The first major project he led was a replacement for a collapsed bridge in the Four Peaks region north of Atyar. The original had also been a chain suspension bridge but much smaller than the mist bridge, crossing only a hundred yards, its pillars only forty feet high. With maintenance, it had survived heavy use for three centuries, shuddering under the carts that brought quicksilver ore down to the smelting village of Oncalion; but after the heavy snowfalls of what was subsequently called the Wolf Winter, one of the gorge’s walls collapsed, taking the north pillar with it and leaving nowhere stable to rebuild. It was easier to start over, two hundred yards upstream.

The people of Oncalion were not genial. Hard work made for hard men and women. There was a grim, desperate edge to their willingness to labor on the bridge, because their livelihood and their lives were dependent on the mine. They had to be stopped at the end of each day or, dangerous as it was, they would work through moonlit nights.

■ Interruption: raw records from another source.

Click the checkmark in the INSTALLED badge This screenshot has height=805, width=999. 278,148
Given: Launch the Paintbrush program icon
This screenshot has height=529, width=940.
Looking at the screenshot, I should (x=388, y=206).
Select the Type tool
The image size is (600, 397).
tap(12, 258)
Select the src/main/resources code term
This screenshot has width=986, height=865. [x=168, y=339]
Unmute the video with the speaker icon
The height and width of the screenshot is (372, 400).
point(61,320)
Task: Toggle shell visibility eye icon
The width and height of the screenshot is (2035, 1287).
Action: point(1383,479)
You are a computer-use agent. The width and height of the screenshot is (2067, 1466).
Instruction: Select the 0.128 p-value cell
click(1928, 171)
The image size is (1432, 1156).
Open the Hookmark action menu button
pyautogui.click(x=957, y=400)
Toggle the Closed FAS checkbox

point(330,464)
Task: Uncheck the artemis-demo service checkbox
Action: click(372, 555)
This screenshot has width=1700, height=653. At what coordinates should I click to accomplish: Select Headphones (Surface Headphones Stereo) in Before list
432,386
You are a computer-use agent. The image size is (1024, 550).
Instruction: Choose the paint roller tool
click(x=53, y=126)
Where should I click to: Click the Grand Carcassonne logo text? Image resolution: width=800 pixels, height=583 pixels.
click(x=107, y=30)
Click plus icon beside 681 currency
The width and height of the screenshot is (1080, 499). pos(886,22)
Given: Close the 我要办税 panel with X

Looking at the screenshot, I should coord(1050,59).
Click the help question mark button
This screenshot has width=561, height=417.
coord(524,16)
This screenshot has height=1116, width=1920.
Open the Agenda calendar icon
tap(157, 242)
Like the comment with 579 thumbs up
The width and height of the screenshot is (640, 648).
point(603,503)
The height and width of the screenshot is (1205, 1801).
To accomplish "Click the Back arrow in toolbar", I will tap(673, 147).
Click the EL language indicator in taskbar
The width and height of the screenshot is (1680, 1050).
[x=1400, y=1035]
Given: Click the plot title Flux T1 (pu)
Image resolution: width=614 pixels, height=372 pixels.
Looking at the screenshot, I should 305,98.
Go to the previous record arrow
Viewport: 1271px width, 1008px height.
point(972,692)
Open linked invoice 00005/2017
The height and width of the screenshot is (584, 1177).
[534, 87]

But it was lonely work, even for Kit who did not mind solitude; and when the snows of the first winter brought a halt to construction, he returned with some relief to Atyar, to stay with his father. Davell Meinem was old now. His memory was weakening though still strong enough; and he spent his days constructing a vast and fabulous public maze of dry-laid stones brought from all over Empire: his final project, he said to Kit, an accurate prophecy. Skossa Timt had died during the hard cold of the Wolf Winter, but many of his classmates were in the capital. Kit spent evenings with them, attended lectures and concerts, entering for the season into a casual relationship with an architect who specialized in waterworks.

Kit returned to the site at Oncalion as soon as the roads cleared. In his absence, through the snows and melt-off, the people of Oncalion had continued to work, laying course after course of stone in the bitter cold. The work had to be redone.

The second summer, they worked every day and moonlit nights, and Kit worked beside them.

Kit counted the bridge as a failure, although it was coming in barely over budget and only a couple of months late, and no one had died. It was an ugly design; the people of Oncalion had worked hard but joylessly; and there was all his dissatisfaction and guilt about the work that had to be redone.

Perhaps there was something in the tone of his letters to his father, for there came a day in early autumn that Davell Meinem arrived in Oncalion, riding a sturdy mountain horse and accompanied by a journeyman who vanished immediately into one of the village’s three taverns. It was mid-afternoon.

“I want to see this bridge of yours,” Davell said. He looked weary, but straight-backed as ever. “Show it to me.”